▸ Task item
Set down every line from the one with "Open 837 file folder icon" to the end of the entries, both ends included, exactly as it reads and without pictures.

▸ Study material
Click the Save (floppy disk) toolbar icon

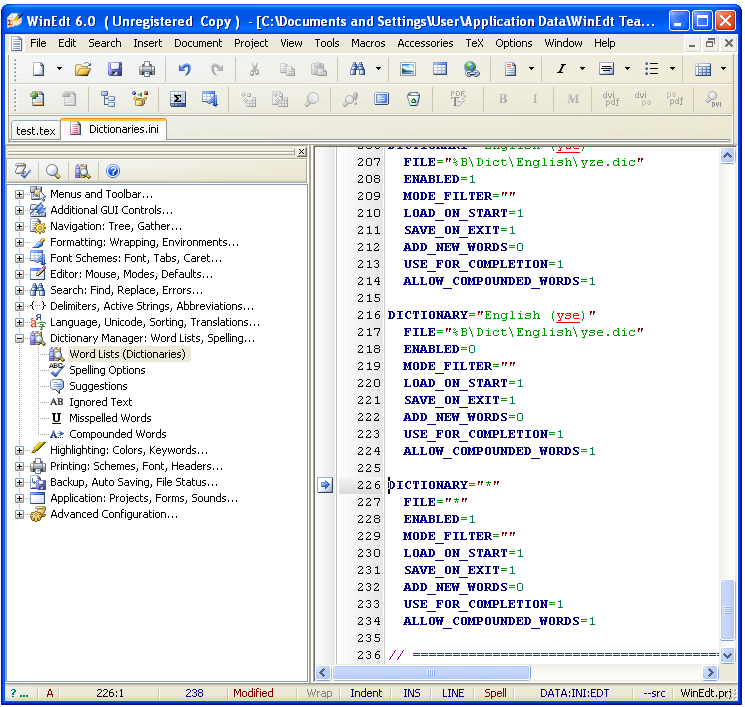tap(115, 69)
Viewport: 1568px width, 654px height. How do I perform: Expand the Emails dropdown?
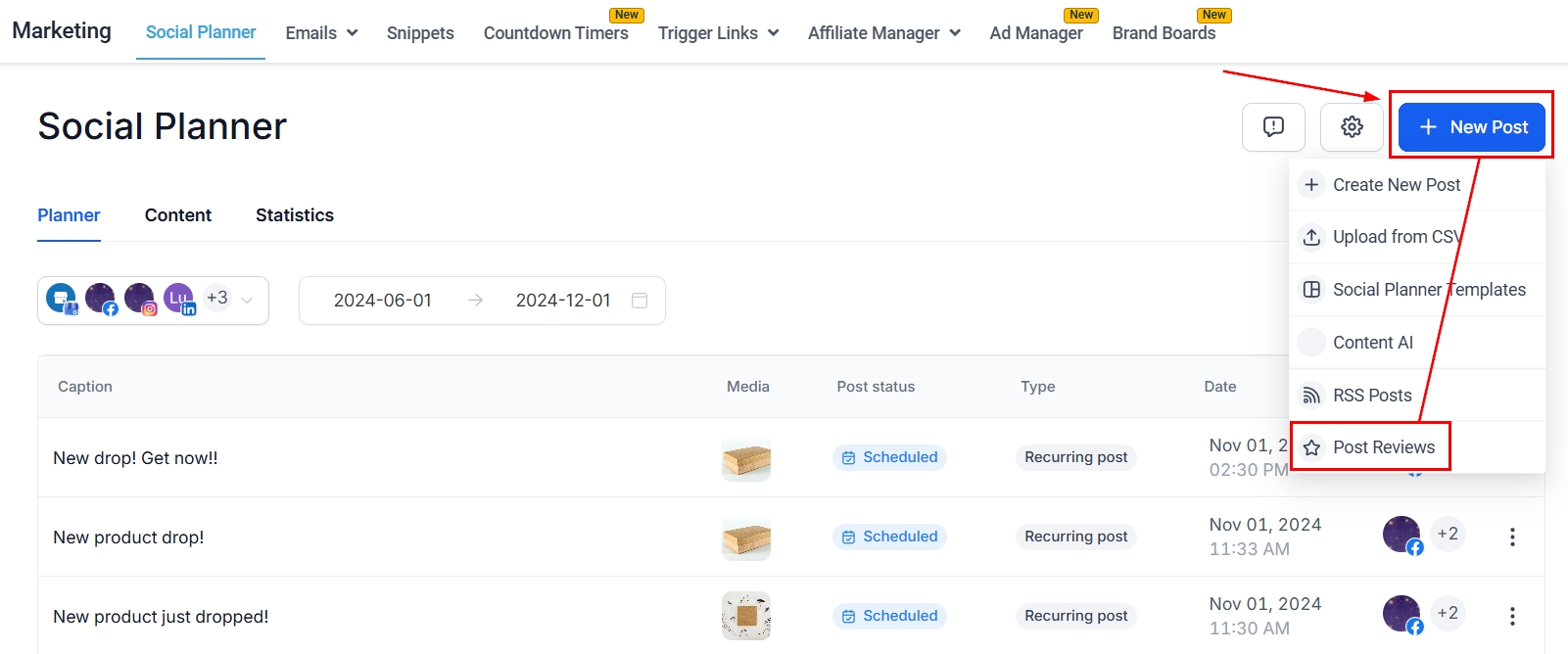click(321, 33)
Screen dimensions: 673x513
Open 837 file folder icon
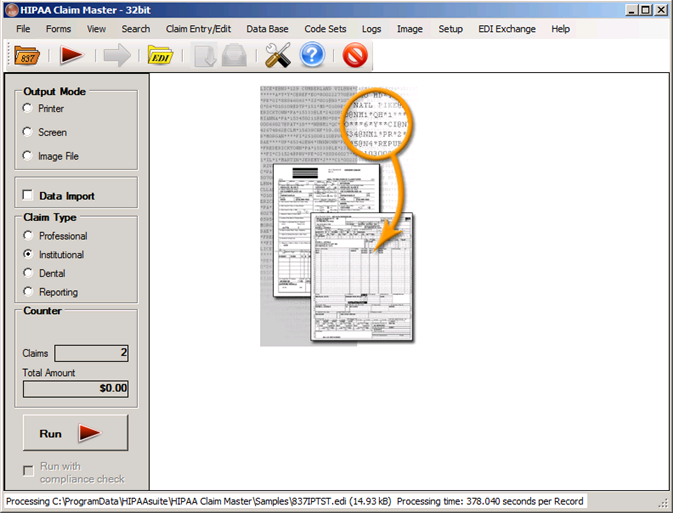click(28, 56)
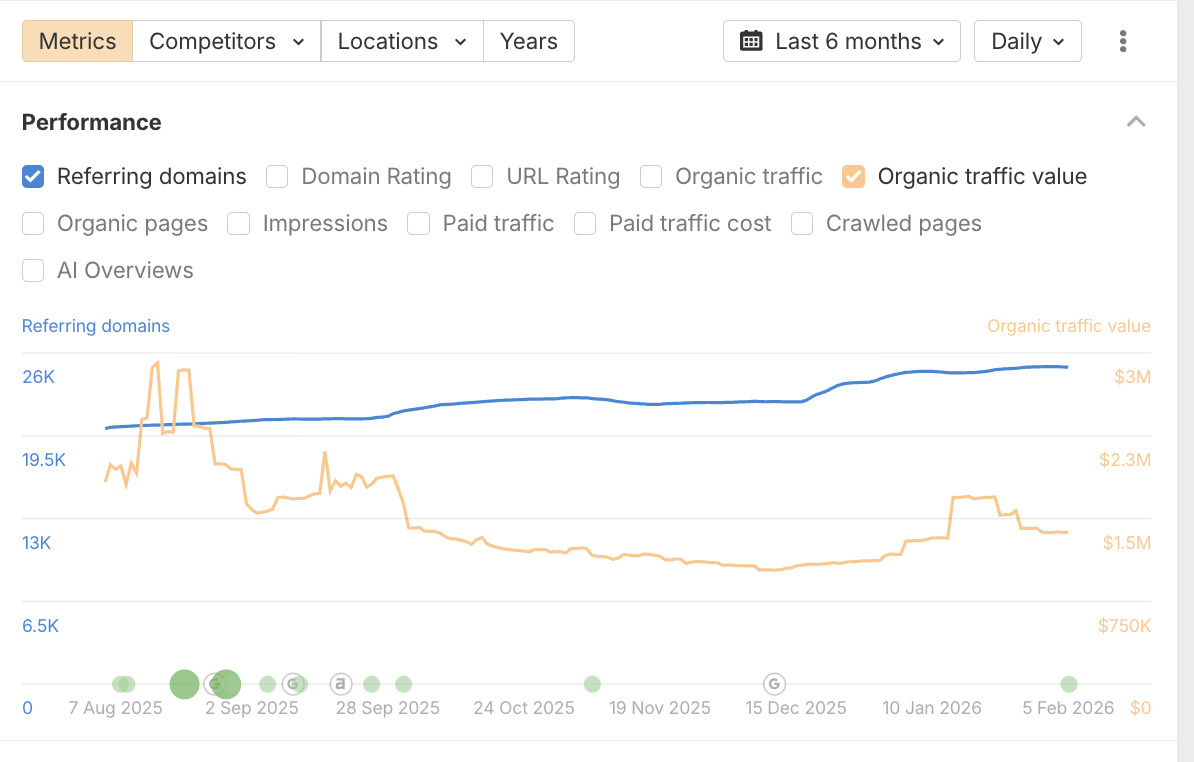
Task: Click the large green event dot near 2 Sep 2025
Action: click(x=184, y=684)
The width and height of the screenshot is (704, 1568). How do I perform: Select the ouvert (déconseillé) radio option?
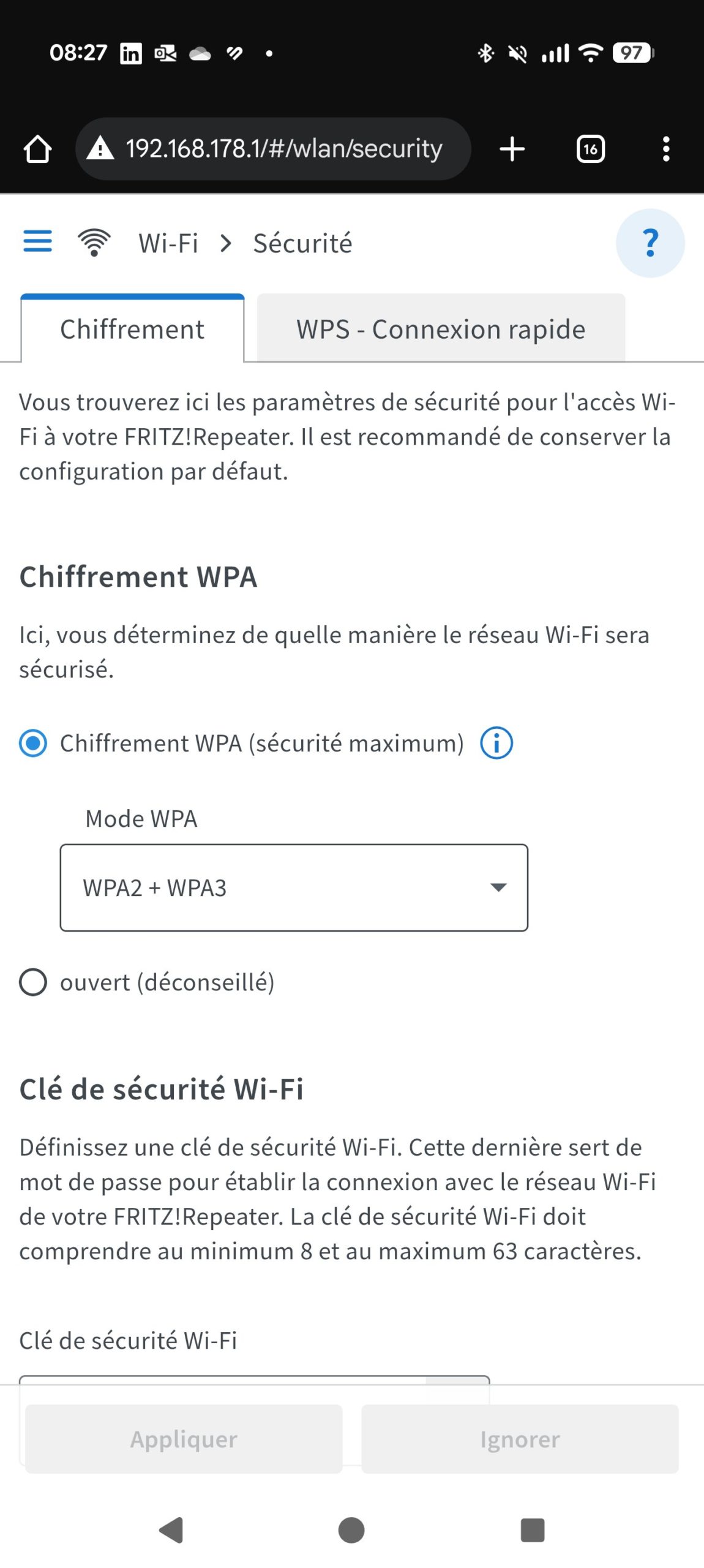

▸ Response below
Open 837 file folder icon
click(28, 56)
Task: Click the large green event dot near 2 Sep 2025
Action: click(x=184, y=684)
The width and height of the screenshot is (704, 1568). How do I perform: Select the ouvert (déconseillé) radio option?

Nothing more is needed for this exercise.